AdS/QCD models describing a finite number of excited mesons with Regge spectrum

TL;DR

This paper introduces a class of bottom-up holographic AdS/QCD models that describe a finite, realistic number of excited meson states with Regge-like spectra, incorporating anharmonic corrections to better match experimental observations.

Contribution

The authors develop holographic models with anharmonic potentials that accurately describe a finite number of light meson states, capturing nonlinear Regge trajectories and resonance merging effects.

Findings

Models produce linear and nonlinear Regge trajectories.

Spectrum includes a finite number of states proportional to N_c.

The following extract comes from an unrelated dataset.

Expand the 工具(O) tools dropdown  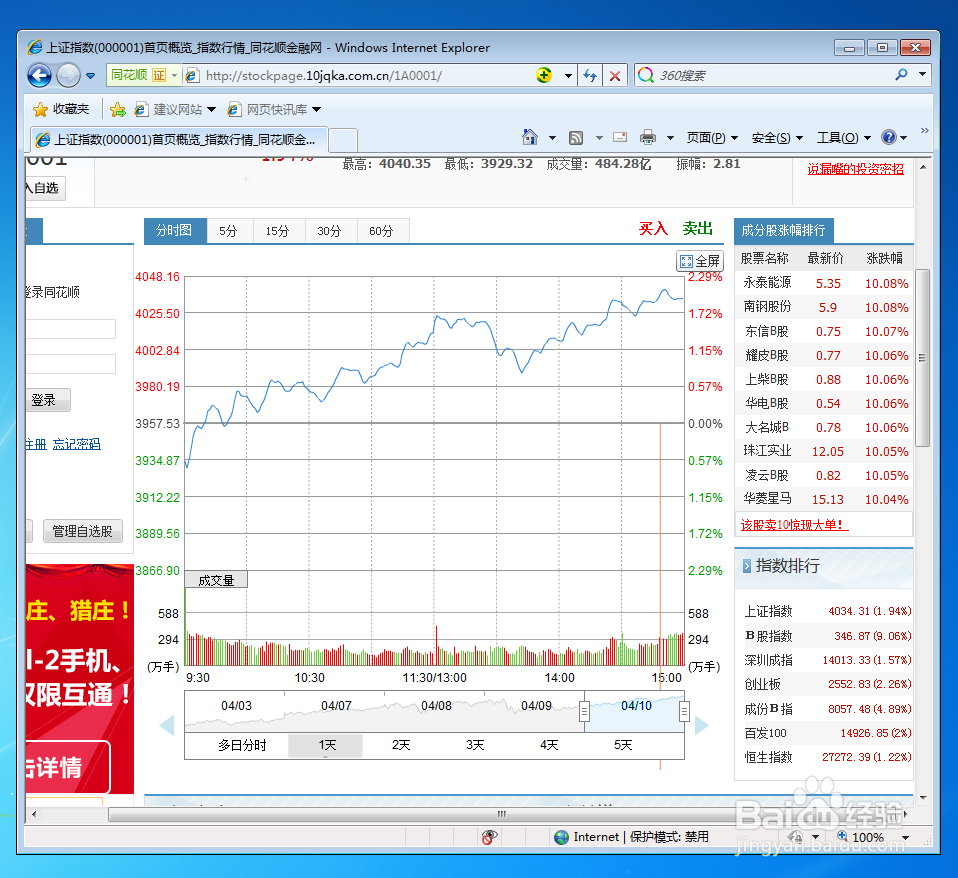[840, 138]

Accurately describes excited rho-meson spectrum.

Abstract

The typical AdS/QCD models deal with the large-N_c limit of QCD, as a consequence the meson spectrum consists of the infinite number of states that is far from the real situation. Basing on introduction of anharmonic corrections to the holographic potential, the corrections whose existence has been recently advocated, we construct a class of bottom-up holographic models describing arbitrary finite number of states in the sector of light mesons. Within the proposed approach, the spectrum of masses square has the following properties: It is linear, $m_n^2\sim n$, at not very large n, nonlinear at larger n, with the nonlinear corrections being subleading in 1/N_c, has a limiting mass, and the number of states is proportional to N_c. The considered holographic models reflect thereby the merging of resonances into continuum and the breaking of gluon string at sufficiently large quark-antiquark separation that causes the linear Regge trajectories to bend down. We show that these models provide a correct description for the spectrum of excited rho-mesons.